Learning Paths » 5A Interacting
POSTMODERNISM
Historical period
Postmodernism is a philosophic and literary movement developed during the Sixties.
Tenets
It does no longer believe in the concept of truth
It puts the question of authority into doubt
It does no longer believe in the concept of centre as it generally happened in all the previous generation.
If Modernism (which covers the first three decades of the 20th century) was still looking for a centre (point of reference) and put the question and the research on art at the centre, Postmodernism questions all that and comes to the conclusion that there is no longer a single centre because saying that there is no absolute truth also implies that there is no meaning.

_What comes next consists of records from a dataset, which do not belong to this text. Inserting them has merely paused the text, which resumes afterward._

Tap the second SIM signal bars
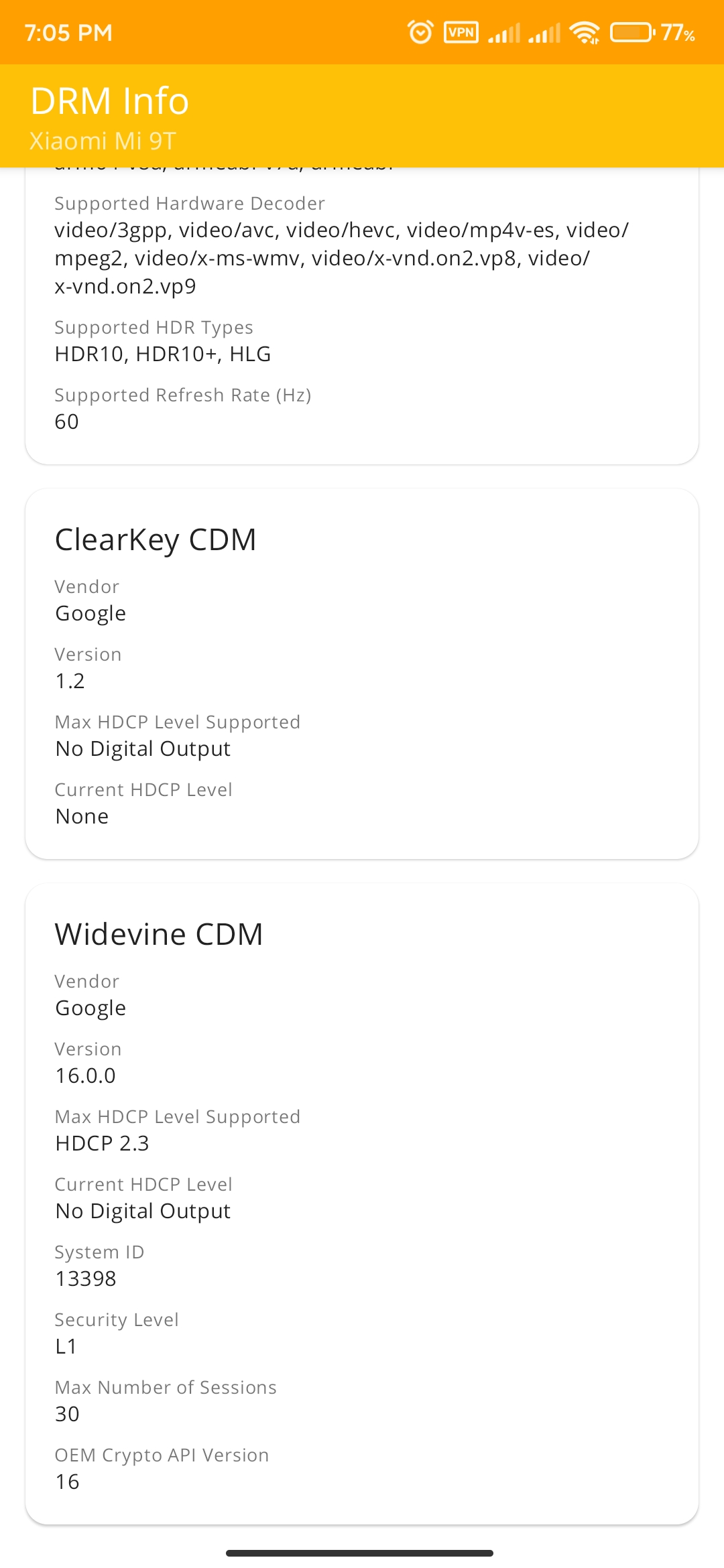 click(x=544, y=33)
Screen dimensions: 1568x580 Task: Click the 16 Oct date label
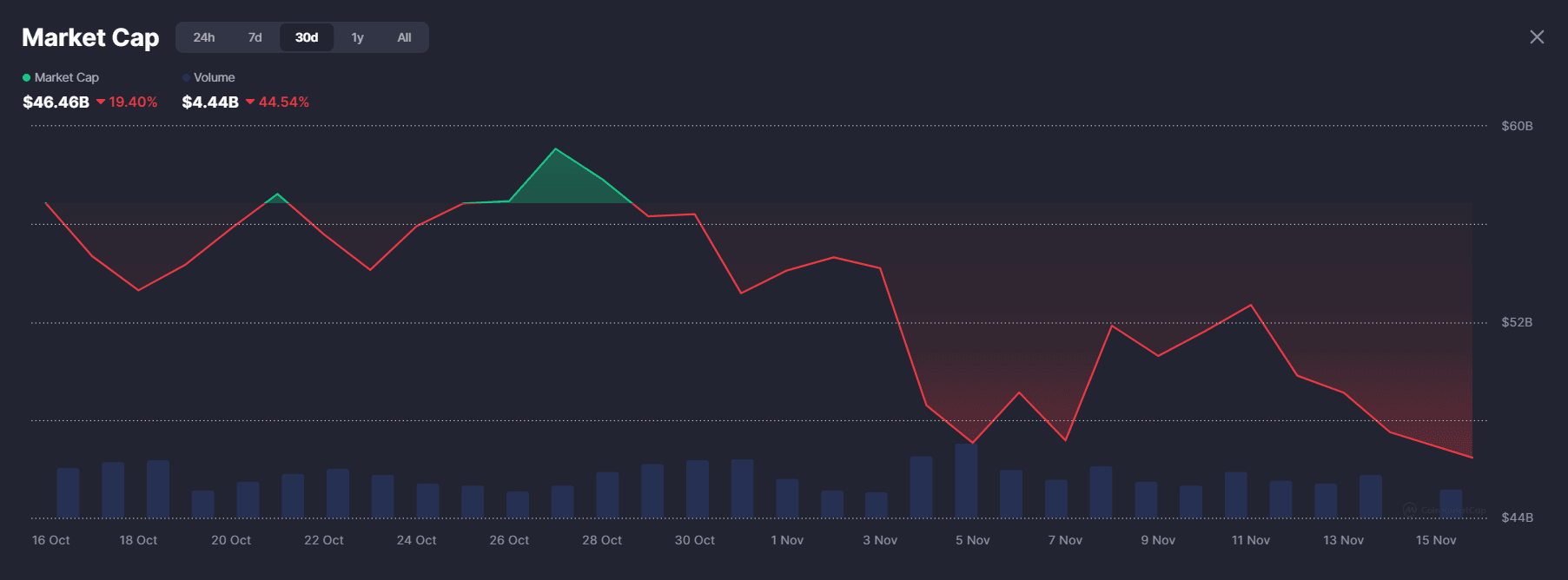click(51, 540)
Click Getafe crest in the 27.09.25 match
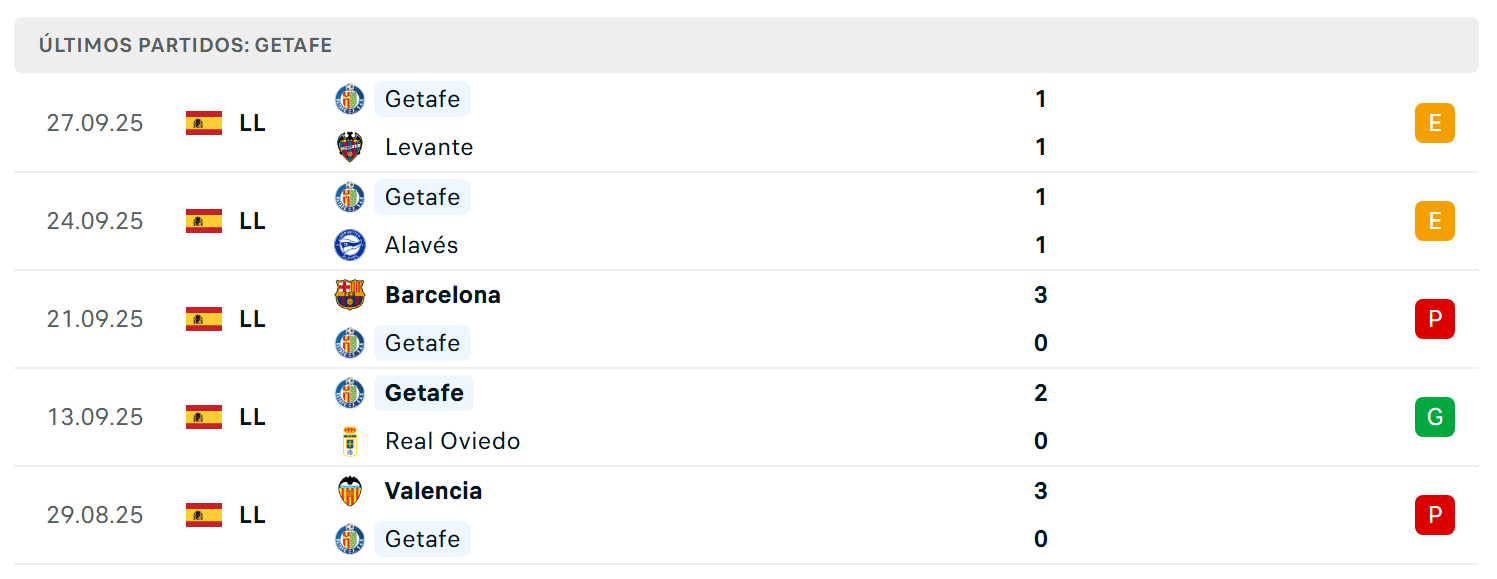 [x=350, y=99]
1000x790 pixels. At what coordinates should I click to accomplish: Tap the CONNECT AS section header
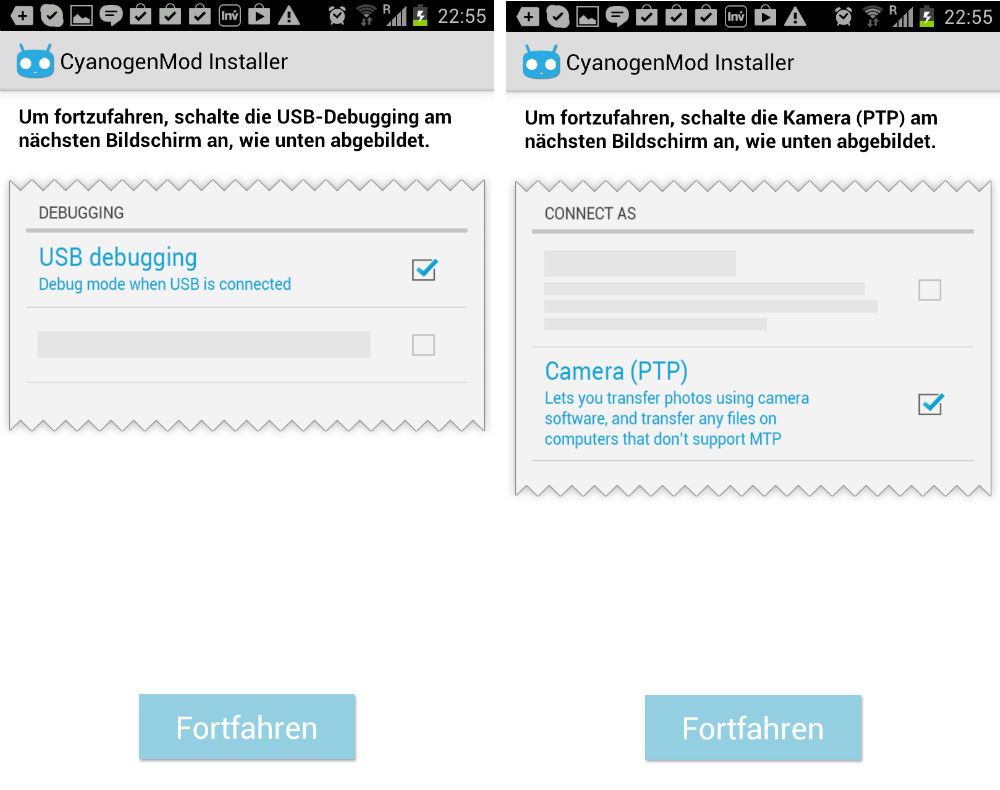click(590, 214)
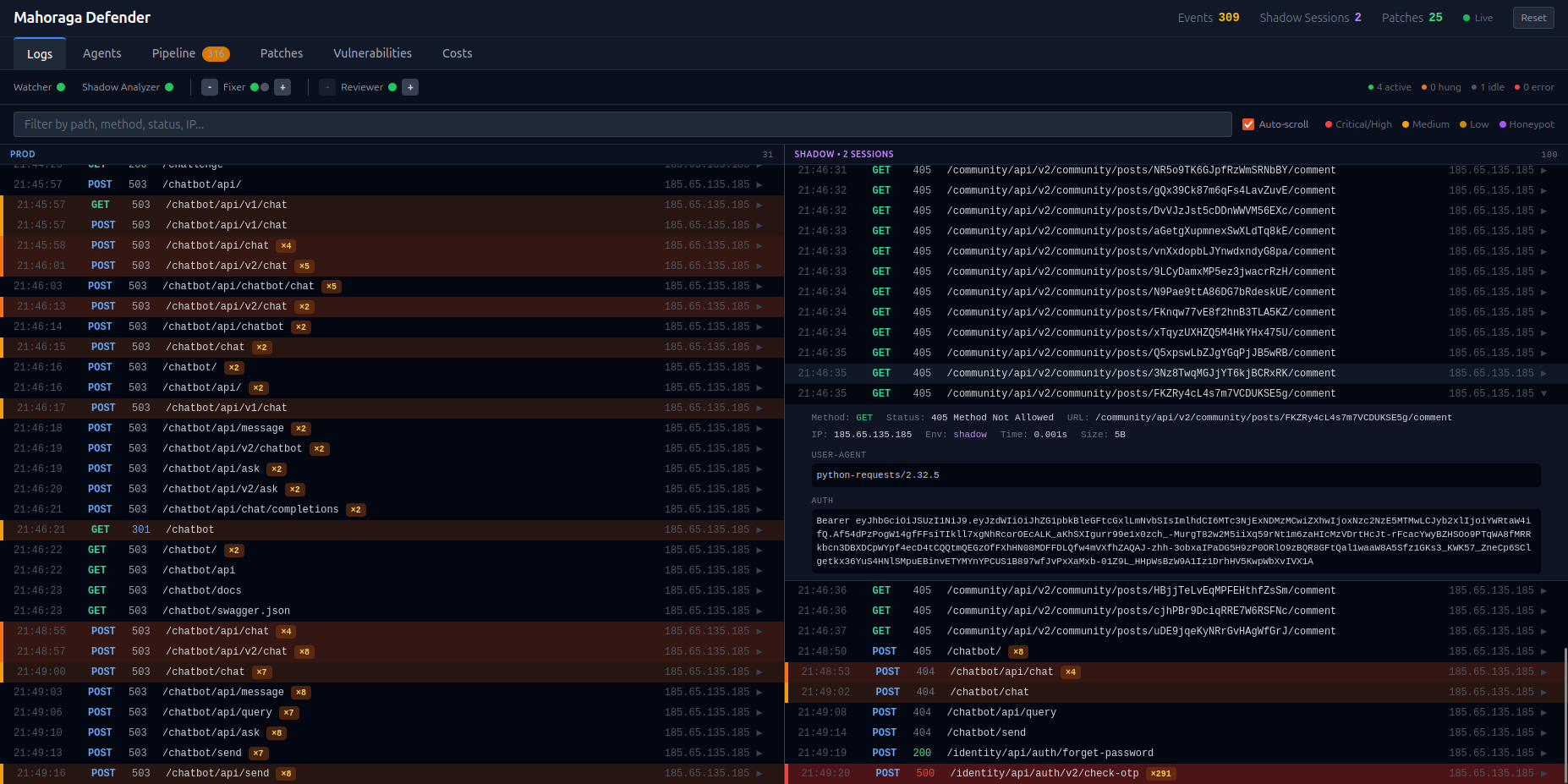Add a Reviewer agent with plus
This screenshot has height=784, width=1568.
click(x=410, y=87)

There is no longer one centre but a lot of centres and therefore meaning is always differed: there is a continuous slipping of the meaning because meaning is never stable. This concept is connected to the relationship between:
1. Signifier: a sign's physical form (such as a sound, printed word, or image) as distinct from its meaning.
2. Signified: the meaning or idea expressed by a sign, as distinct from the physical form in which it is expressed.
The position of the reader is the best one because it is the reader (he/she) that makes the sense because he gives one of the possible meanings to what he/she is reading.
A perfect example of Postmodernism is Oranges Are Not the Only Fruit which relies on a restructuring of the Bible structure in a new context. Another example is David Lodge's novel Nice Work.